Managing email takes time. More than two hours of every working day for most of us according to recent studies.
The time saving tips that work for some, may be a drag for others, but most important is finding the email management practices that keep the whole business operating productively, both today and into the future.
Email management tips
Inbox zero is just one of the many popular techniques for (attempting) to keep on top of our ever increasing volume of business email.
Coined by productivity expert Merlin Mann, the tenet of inbox zero is not necessarily to achieve the utopia of an empty inbox everyday, but rather to spend as little 'brain-power' as possible thinking about it (which often equates to much the same thing). The theory goes that there are five possible immediate actions to take for every email: delete, delegate, respond,defer or do.
Time management and productivity proponents offer email management tips such as:
- Delete as many new messages as possible.
- Forward what can be best answered by someone else.
- Immediately respond to any new messages that can be answered in two minutes or less.
- Move new messages that require more than two minutes to answer -- and messages that can be answered later -- to a separate "requires response" folder.
- Set aside time each day to respond to email in the "requires response" folder or chip away at mail in this folder throughout the day.
- Establish personal folders, labels and categories to organise emails out of your inbox.
- Set up rules to automatically direct email to relevant folders where appropriate.
Whether you aspire to inbox zero, or are simply trying to spend less time in the inbox vacuum, implementing some or all of these tips will undoubtedly help you save time and establish email habits that are productive for you.
Which is great ... if you're the only person you need to worry about.
True productivity is a team affair
When it comes to working collaboratively as a team, and considering what will make working with email faster and easier not just today but years from now, practices that are built on personal folders and managing email in the inbox are fraught with danger.
Here's why strategies like inbox zero alone will only get you half the way there:
- Everyone has their own inbox
When you file email records into personal folders, important business information is locked away where not everyone can access it. This not only leads to unnecessary duplication and wasted storage when you cc everyone who needs to action that information today, but also exponentially increases the time and cost to find that information in future. Gathering the evidence to resolve disputes or renegotiate agreements by laboriously sifting through personal folders in individual email accounts can be a frustrating task, particularly when those individuals have left the company.
- what happens when you get promoted? Your responsibilities change, but your email account stays with you. How can you pass those email folders on to your replacement?
- what's your company policy when an employee leaves? Is their email account deleted? Or archived so that only the System Administrator can access it?
- Everyone organises folders in their own way
You might create a folder for every client you deal with. Moving all emails out of your inbox to the relevant client folder makes perfect sense to you. But your Project Manager builds his folders around Project Name....and the accounts team create a folder for each financial year. The result is no single point of truth and time consuming search when that information is needed in future.
- what happens when a client disputes performance against a contract? Do you know what to search for to gather the information you need? Or will it come down to pot-luck and putting in the hard yards?

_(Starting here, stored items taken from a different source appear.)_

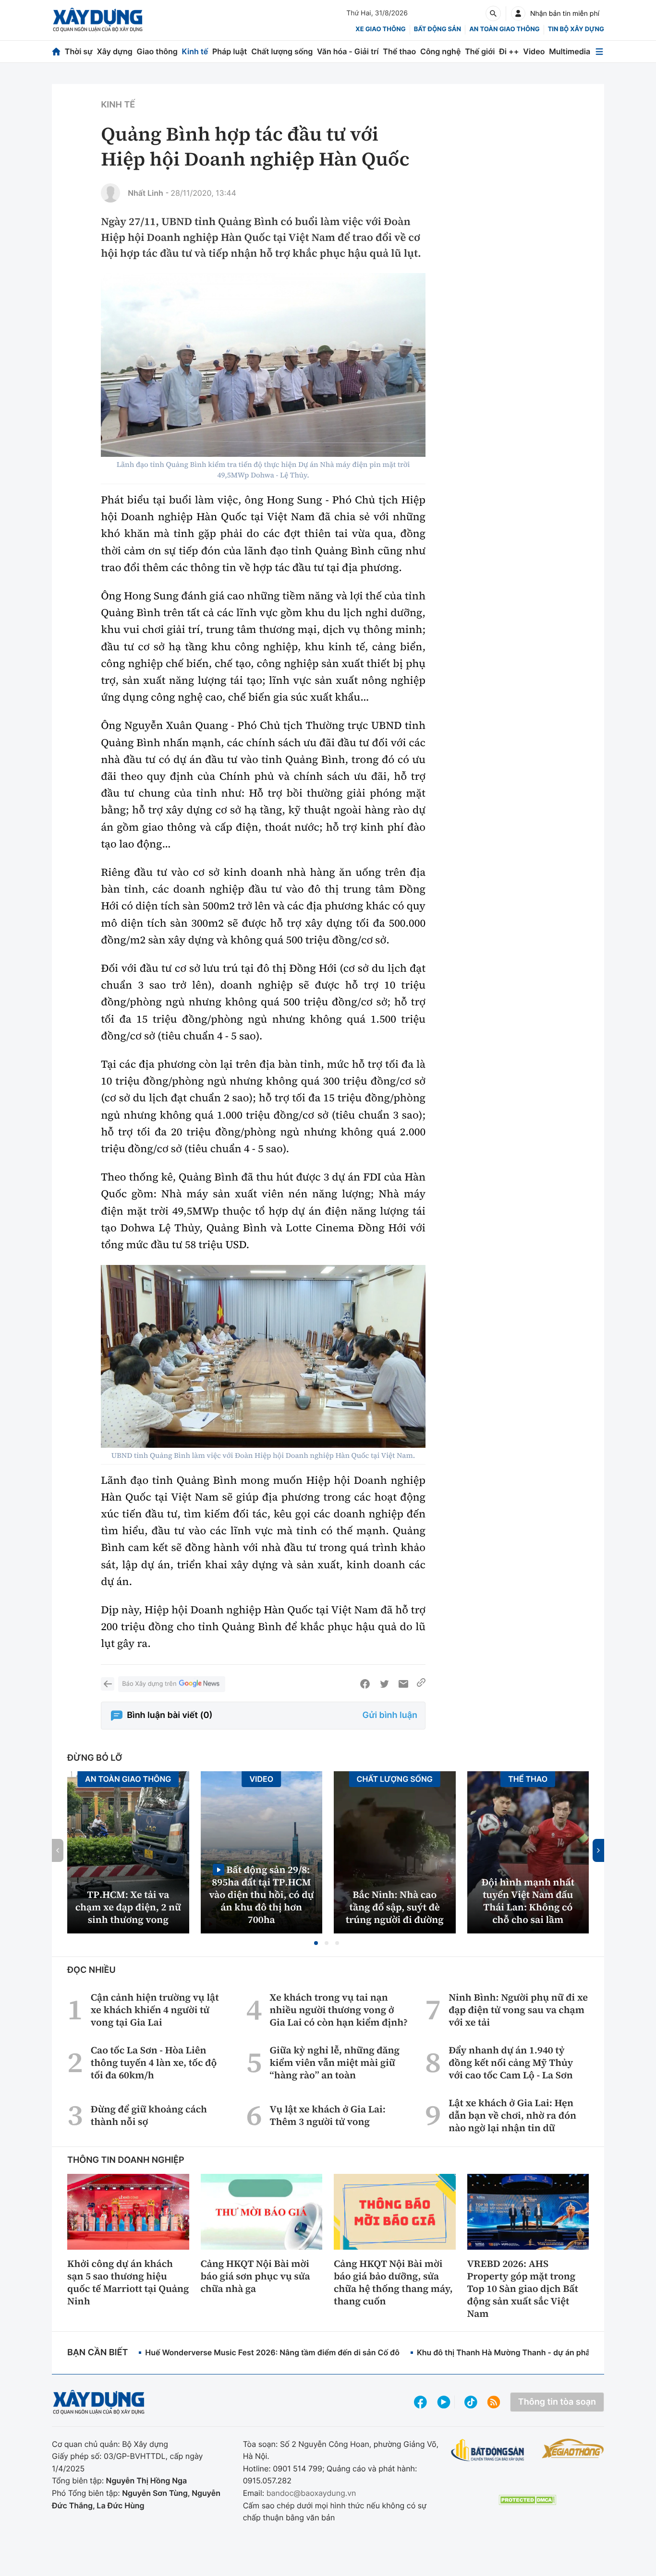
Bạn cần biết (97, 2353)
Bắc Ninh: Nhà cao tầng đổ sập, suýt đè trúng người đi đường (395, 1907)
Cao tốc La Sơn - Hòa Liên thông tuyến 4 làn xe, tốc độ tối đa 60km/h (154, 2062)
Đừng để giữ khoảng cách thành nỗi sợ (149, 2115)
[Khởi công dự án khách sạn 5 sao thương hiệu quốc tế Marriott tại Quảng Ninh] (128, 2212)
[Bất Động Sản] (487, 2450)
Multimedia (569, 51)
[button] (316, 1943)
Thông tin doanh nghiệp (125, 2160)
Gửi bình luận (390, 1715)
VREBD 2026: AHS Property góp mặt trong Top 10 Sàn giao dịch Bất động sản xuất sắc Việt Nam (522, 2288)
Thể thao (399, 51)
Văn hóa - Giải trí (347, 51)
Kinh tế (195, 51)
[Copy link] (421, 1684)
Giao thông (157, 51)
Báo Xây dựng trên (149, 1684)
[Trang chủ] (56, 51)
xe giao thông (380, 29)
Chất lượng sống (282, 51)
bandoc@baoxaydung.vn (311, 2493)
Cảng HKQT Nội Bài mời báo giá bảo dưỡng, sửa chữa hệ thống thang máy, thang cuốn (393, 2282)
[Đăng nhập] (518, 13)
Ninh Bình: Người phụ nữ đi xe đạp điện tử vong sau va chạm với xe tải (518, 2009)
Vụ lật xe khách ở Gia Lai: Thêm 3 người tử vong (328, 2115)
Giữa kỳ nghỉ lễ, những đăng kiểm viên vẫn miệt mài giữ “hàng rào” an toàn (335, 2062)
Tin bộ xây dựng (576, 29)
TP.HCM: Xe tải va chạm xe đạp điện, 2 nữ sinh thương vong (128, 1907)
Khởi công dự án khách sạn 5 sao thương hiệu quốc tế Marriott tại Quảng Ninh (128, 2282)
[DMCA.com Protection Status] (527, 2500)
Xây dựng (115, 51)
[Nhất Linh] (110, 193)
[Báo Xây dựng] (98, 20)
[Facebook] (365, 1684)
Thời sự (79, 51)
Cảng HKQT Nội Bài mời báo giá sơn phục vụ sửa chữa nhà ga (255, 2276)
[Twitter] (384, 1684)
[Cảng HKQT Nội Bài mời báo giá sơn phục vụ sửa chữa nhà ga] (262, 2212)
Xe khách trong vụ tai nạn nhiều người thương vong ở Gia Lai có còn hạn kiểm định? (339, 2009)
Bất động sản (438, 29)
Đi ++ (509, 51)
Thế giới (480, 51)
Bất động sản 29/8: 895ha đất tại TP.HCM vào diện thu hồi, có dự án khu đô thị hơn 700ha (261, 1894)
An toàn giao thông (504, 29)
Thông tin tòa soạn (557, 2402)
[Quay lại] (107, 1684)
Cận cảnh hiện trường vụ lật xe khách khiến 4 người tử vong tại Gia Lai (155, 2009)
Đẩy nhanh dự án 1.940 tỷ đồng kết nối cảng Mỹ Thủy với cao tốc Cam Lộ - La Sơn (511, 2062)
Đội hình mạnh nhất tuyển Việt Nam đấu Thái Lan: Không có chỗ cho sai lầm (527, 1901)
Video (534, 51)
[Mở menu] (599, 52)
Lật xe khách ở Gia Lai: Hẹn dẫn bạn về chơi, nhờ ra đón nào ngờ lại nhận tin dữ (512, 2115)
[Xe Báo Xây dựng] (573, 2448)
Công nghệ (440, 51)
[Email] (403, 1684)
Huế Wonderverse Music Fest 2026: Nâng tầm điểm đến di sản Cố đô (272, 2352)
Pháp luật (229, 51)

The productivity drain when important information is locked in separate and disparate collections is just as draining on the whole business over time as the daily grind for each member of staff in keeping on top of their overflowing inbox. Strategies like inbox zero that aim to help individual time management in working with email can get you half the way there. However a truly productive workplace should ensure that emails are treated like any other business document and stored in an organised central collection, accessible by everyone as needed, in order to save time, and frustration.